Social scientists and commentators have argued over the past twenty years of there is any such thing as a Catholic vote and, if there is none, how can it be seen as a swing vote? It is a good question and it should be answered in class Catholic intellectual fashion with a “both/and” rather than an “either/or.” It is true that Catholics as a whole, due to assimilation, now reflect the electorate as a whole. There are conservative Catholics on one side and liberal Catholics on the other. In between, are the Catholic swing voters. What distinguishes Catholics as a religious group in politics, then, is not that they vote as a bloc but that a significant number of them remain up for grabs, which is not necessarily true of other religious cohorts within the electorate.

Let me explain. We know that white evangelicals are going to break for the Republicans by, say, 75% to 25%. (I am dying to meet someone who belongs to that 25% of white evangelicals who vote Democratic!) So, if you are running a campaign for a Democratic candidate, you might be reluctant to run a radio ad the day of the election on Christian radio, reminding people to go to the polls: For every one vote you get for your candidate, you might inspire three voters to vote for the other guy. Conversely, a Republican candidate has little incentive to run a get-out-the-vote ad on a station that targets African-Americans or in a Jewish newspaper. But, campaign strategists do have an interest in targeting those voters in the center of the electorate who might be swayed. The message must be targeted to appeal to those swing voters and, insofar as a lot of them are Catholic and mainstream Protestants, the appeals will likely be inflected with images and ideas that might resonate with Catholics and mainstream Protestants.

Let me give an example of how this can work. When I was working on political campaigns as a speechwriter, I would try to work some quote from the readings at Mass on Sunday into the candidate’s speeches. Those words are already ringing in the ears of your listeners – since the early 1990s, Catholics and most mainstream Protestants have employed a common lectionary, so Catholic, Lutherans, Episcopalians and Methodists all listen to the same readings on Sunday. Rather than having to create a rhetorical meme out of thin air, that you will have to repeat a hundred times before it sticks, if you can quote from the Scripture your listeners already have heard, you strike a chord and create a connection more easily. Most congressional candidates do not have the funds to make weekly television ads, but Team Obama and Team Romney would be well advised to make sure the campaign’s speechwriters and ad makers have a lectionary at hand.

There is one other aspect of Schneck article to which I want to call attention, and that is his idea about distillation being a consequence of disaffection, that is, as some people have drifted away from the Church, for whatever reasons, those who remain do so because they have made a decision to remain within the fold.
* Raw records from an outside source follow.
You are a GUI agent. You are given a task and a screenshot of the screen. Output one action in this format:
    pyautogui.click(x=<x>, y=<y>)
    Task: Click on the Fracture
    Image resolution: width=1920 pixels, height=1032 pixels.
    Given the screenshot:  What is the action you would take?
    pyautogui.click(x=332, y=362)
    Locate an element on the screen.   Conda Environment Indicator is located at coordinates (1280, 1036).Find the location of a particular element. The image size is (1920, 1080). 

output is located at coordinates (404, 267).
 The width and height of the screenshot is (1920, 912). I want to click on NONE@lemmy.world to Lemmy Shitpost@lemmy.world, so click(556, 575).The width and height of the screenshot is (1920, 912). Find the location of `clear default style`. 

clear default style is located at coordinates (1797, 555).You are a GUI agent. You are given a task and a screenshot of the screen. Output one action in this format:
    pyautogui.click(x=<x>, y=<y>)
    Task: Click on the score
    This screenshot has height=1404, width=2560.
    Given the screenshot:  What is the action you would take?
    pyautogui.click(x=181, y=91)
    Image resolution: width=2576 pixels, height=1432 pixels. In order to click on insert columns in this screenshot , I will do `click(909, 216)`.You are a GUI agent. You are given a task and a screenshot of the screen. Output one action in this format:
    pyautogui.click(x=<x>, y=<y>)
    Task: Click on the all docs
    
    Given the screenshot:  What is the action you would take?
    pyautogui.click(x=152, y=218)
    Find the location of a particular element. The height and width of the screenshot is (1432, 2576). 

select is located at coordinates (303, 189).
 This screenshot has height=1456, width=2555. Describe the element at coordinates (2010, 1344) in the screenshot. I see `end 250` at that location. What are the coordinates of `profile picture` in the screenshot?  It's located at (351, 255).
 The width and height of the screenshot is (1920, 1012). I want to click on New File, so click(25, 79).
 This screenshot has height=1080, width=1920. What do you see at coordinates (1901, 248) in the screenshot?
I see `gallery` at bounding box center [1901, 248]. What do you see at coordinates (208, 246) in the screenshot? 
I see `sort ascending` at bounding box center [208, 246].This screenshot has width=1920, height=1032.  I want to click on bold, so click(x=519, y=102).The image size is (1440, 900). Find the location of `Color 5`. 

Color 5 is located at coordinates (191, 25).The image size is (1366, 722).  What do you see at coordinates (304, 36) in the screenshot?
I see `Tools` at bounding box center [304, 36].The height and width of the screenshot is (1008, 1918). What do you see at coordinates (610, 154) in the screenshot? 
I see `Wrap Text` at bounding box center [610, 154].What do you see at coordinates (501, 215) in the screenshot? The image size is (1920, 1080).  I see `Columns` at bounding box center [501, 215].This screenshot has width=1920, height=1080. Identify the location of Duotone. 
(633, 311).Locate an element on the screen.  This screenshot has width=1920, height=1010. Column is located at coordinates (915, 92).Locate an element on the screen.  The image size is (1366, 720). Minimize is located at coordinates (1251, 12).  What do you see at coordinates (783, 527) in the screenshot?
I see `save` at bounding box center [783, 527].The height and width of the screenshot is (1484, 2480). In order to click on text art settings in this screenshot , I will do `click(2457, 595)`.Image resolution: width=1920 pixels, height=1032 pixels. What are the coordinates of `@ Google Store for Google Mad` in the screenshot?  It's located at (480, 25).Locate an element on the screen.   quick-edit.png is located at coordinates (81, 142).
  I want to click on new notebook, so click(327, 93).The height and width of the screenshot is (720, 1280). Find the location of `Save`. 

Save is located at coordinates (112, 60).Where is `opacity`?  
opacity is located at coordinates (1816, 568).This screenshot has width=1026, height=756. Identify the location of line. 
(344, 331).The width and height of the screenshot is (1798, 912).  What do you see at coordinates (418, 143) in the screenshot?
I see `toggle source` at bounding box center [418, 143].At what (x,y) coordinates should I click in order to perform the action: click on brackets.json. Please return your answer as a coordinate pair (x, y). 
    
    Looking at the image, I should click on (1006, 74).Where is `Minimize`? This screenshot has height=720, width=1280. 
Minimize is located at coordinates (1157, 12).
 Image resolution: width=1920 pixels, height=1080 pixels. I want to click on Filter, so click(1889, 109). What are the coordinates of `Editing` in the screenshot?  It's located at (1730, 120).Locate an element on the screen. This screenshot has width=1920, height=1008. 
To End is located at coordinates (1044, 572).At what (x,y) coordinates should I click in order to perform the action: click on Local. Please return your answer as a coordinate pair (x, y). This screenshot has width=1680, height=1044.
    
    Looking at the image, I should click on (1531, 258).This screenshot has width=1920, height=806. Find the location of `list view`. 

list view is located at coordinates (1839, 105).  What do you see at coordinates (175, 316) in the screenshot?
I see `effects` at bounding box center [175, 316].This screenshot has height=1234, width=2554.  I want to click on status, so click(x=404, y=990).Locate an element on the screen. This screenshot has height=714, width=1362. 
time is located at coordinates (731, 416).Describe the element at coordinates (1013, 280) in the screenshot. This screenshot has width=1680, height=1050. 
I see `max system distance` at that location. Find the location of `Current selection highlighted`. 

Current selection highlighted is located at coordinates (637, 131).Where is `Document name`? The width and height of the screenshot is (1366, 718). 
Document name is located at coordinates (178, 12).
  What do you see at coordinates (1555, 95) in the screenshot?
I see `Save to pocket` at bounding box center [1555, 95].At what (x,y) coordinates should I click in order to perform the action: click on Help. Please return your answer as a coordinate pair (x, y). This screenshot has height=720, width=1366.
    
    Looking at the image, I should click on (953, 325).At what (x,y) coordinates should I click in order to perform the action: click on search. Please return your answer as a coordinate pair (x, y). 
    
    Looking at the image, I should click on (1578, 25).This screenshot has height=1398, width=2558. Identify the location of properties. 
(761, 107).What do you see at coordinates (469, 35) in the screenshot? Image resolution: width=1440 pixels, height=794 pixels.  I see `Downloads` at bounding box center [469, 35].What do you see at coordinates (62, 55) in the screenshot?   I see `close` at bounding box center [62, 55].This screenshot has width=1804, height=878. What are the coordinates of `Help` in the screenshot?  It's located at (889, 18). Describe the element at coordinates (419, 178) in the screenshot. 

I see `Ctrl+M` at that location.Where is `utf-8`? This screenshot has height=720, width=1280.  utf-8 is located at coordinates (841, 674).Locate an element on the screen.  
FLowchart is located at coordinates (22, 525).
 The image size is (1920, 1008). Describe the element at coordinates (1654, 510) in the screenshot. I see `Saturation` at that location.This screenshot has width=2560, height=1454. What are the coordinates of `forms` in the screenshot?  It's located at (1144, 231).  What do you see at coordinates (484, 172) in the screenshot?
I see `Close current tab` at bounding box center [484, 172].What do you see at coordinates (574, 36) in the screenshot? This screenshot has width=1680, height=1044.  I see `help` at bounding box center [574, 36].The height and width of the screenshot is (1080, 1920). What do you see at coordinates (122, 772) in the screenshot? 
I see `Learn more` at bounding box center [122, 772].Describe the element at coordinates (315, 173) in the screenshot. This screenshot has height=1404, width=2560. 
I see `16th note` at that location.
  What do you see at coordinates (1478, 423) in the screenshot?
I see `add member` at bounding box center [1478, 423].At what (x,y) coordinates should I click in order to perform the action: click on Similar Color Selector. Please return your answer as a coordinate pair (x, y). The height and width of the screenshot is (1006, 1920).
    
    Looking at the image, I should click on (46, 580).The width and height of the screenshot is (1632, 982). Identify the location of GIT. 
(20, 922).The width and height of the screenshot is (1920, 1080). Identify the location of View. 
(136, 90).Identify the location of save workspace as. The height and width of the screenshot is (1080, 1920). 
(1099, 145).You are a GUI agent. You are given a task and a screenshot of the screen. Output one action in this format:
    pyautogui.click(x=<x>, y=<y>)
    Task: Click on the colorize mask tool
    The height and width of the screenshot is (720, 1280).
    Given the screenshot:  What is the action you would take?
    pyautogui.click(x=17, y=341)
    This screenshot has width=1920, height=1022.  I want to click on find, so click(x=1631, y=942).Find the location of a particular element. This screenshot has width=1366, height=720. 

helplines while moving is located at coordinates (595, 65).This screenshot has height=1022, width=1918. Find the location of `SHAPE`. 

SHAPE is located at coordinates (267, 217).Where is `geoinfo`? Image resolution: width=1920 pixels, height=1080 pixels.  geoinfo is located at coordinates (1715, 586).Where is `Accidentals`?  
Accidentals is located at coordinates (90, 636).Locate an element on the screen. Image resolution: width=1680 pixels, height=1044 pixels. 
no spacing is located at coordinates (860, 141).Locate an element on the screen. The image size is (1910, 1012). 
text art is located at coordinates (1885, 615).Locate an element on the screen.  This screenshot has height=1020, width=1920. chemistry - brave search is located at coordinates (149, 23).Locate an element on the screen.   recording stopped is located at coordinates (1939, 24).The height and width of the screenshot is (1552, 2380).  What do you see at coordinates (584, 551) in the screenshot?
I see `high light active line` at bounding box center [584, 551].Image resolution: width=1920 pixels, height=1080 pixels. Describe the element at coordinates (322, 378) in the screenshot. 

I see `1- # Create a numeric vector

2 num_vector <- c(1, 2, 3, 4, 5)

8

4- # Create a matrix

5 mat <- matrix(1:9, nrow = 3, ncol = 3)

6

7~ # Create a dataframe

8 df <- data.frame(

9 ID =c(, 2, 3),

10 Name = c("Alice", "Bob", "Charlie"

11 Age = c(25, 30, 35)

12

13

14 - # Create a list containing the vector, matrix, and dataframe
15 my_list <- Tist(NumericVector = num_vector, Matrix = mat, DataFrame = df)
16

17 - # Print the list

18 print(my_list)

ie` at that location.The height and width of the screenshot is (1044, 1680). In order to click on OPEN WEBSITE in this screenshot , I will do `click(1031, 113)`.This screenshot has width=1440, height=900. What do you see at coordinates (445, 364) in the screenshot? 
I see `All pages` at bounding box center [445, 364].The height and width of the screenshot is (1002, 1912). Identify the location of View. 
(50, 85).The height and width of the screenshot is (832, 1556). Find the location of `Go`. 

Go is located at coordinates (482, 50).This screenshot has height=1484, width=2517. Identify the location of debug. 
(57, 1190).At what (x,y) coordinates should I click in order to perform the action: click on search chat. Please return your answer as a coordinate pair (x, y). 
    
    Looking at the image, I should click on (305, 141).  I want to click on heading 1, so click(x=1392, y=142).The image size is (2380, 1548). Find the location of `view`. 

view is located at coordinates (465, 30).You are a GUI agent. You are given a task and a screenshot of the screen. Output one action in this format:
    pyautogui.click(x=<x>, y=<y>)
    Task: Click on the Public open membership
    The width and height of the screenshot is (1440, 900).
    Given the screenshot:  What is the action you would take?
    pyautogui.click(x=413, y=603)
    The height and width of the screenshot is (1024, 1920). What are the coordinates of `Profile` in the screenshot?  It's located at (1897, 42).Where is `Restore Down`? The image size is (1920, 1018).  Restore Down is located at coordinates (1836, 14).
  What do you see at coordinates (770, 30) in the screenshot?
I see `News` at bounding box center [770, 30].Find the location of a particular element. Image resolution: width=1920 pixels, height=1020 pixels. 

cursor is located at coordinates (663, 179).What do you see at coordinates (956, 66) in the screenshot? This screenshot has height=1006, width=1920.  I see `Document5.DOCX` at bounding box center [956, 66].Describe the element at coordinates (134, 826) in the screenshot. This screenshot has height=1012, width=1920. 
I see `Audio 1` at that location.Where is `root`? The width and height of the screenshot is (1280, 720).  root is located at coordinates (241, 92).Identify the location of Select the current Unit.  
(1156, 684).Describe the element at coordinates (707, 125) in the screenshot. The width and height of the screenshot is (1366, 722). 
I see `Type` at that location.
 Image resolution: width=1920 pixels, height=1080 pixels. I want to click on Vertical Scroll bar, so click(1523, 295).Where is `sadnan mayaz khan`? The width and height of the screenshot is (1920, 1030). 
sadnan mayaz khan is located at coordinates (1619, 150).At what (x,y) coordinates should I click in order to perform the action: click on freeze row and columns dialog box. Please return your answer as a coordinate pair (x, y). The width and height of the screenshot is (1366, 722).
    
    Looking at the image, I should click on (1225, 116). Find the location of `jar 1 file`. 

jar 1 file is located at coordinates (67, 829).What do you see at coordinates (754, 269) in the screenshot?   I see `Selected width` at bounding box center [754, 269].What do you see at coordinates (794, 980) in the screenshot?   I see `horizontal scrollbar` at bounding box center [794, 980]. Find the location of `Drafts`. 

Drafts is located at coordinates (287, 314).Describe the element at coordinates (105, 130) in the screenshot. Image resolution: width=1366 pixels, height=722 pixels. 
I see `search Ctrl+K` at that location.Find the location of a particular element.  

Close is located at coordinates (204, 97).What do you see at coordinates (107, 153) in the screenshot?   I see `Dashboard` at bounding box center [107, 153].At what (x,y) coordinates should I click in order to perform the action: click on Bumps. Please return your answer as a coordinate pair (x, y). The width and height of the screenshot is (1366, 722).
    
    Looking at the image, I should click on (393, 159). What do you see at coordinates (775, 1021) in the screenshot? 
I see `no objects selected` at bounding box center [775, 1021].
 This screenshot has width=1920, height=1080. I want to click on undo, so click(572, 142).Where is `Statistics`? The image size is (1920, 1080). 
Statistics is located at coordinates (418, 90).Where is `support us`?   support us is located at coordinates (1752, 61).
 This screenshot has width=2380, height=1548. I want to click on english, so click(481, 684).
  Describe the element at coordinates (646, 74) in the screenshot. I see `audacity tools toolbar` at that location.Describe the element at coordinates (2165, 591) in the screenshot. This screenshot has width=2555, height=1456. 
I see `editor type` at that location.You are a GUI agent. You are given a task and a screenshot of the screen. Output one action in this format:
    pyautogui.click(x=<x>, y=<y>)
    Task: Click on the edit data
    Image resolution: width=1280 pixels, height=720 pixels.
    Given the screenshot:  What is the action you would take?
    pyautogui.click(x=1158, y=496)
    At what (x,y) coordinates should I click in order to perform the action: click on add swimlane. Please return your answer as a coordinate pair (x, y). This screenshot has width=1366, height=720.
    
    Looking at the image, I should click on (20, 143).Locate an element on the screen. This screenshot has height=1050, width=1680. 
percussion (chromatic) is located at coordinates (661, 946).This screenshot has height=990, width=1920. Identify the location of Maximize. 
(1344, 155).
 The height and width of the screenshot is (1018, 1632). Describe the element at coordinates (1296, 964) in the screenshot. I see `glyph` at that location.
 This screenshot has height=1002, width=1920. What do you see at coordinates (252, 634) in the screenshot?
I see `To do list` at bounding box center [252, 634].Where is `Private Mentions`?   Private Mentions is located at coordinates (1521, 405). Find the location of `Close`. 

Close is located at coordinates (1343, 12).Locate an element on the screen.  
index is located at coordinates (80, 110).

One of the heartening things about the debate of the HHS mandates and conscience exemptions – and something I hope the bishops noticed – was the obvious fact that Catholics of both the left and the right really love the Church, they really love its colleges and its charities and its hospitals and, even at the cost of publicly disagreeing with a President they like, prominent liberal Catholics rose to defend their Church from what they perceived as a government overreach. To be sure, conservative Catholics continue to dismiss the bishops’ teachings on immigration reform and liberal Catholics continue to dismiss the bishops’ teachings on contraception, but both groups really love the Church, even when they think it is politically quirky and takes stances not to their liking. Schneck’s idea about distillation requires a great deal of study and thought. I think he is really on to something and as the Church continues to navigate what its role in American culture will be, examining why some stay and some go should be a priority for the Church’s leadership.